Requirement ▸ Return every one of the items below unchanged, line for line.

(Entries giving target coordinates)
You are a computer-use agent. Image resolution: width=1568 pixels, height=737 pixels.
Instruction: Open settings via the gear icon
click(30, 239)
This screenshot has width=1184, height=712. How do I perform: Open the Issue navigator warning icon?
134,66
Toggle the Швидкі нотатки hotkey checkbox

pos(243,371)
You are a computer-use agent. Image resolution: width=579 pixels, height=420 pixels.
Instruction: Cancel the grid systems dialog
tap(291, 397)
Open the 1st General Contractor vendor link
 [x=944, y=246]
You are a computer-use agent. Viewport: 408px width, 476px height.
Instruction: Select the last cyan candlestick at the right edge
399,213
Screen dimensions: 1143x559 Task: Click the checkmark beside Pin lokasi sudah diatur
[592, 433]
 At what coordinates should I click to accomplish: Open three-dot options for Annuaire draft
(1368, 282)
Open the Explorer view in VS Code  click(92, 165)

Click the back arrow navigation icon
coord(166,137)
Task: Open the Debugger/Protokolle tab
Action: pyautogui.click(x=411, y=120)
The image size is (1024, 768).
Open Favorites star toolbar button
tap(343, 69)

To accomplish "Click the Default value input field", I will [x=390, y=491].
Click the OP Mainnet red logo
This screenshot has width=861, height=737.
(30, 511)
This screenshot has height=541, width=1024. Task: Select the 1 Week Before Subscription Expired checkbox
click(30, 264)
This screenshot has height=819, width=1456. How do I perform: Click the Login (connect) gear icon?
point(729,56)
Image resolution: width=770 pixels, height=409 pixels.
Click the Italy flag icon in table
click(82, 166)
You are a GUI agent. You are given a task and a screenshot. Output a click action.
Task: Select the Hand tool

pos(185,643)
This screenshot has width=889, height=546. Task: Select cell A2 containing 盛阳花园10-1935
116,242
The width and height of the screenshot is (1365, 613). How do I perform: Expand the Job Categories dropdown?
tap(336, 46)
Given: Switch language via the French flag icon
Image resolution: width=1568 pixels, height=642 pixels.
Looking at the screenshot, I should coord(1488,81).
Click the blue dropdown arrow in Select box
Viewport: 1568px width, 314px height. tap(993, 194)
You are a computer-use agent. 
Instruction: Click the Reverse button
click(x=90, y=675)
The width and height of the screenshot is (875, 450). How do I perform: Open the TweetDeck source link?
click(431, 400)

In response ▸
You are a computer-use agent. Image resolution: width=1568 pixels, height=737 pixels.
Instruction: Open settings via the gear icon
click(30, 239)
This screenshot has width=1184, height=712. How do I perform: Open the Issue navigator warning icon?
134,66
Toggle the Швидкі нотатки hotkey checkbox

pos(243,371)
You are a computer-use agent. Image resolution: width=579 pixels, height=420 pixels.
Instruction: Cancel the grid systems dialog
tap(291, 397)
Open the 1st General Contractor vendor link
 [x=944, y=246]
You are a computer-use agent. Viewport: 408px width, 476px height.
Instruction: Select the last cyan candlestick at the right edge
399,213
Screen dimensions: 1143x559 Task: Click the checkmark beside Pin lokasi sudah diatur
[592, 433]
 At what coordinates should I click to accomplish: Open three-dot options for Annuaire draft
(1368, 282)
Open the Explorer view in VS Code  click(92, 165)

Click the back arrow navigation icon
coord(166,137)
Task: Open the Debugger/Protokolle tab
Action: pyautogui.click(x=411, y=120)
The image size is (1024, 768).
Open Favorites star toolbar button
tap(343, 69)

To accomplish "Click the Default value input field", I will [x=390, y=491].
Click the OP Mainnet red logo
This screenshot has width=861, height=737.
(30, 511)
This screenshot has height=541, width=1024. Task: Select the 1 Week Before Subscription Expired checkbox
click(30, 264)
This screenshot has height=819, width=1456. How do I perform: Click the Login (connect) gear icon?
point(729,56)
Image resolution: width=770 pixels, height=409 pixels.
Click the Italy flag icon in table
click(82, 166)
You are a GUI agent. You are given a task and a screenshot. Output a click action.
Task: Select the Hand tool

pos(185,643)
This screenshot has width=889, height=546. Task: Select cell A2 containing 盛阳花园10-1935
116,242
The width and height of the screenshot is (1365, 613). How do I perform: Expand the Job Categories dropdown?
tap(336, 46)
Given: Switch language via the French flag icon
Image resolution: width=1568 pixels, height=642 pixels.
Looking at the screenshot, I should coord(1488,81).
Click the blue dropdown arrow in Select box
Viewport: 1568px width, 314px height. tap(993, 194)
You are a computer-use agent. 
Instruction: Click the Reverse button
click(x=90, y=675)
The width and height of the screenshot is (875, 450). How do I perform: Open the TweetDeck source link?
click(431, 400)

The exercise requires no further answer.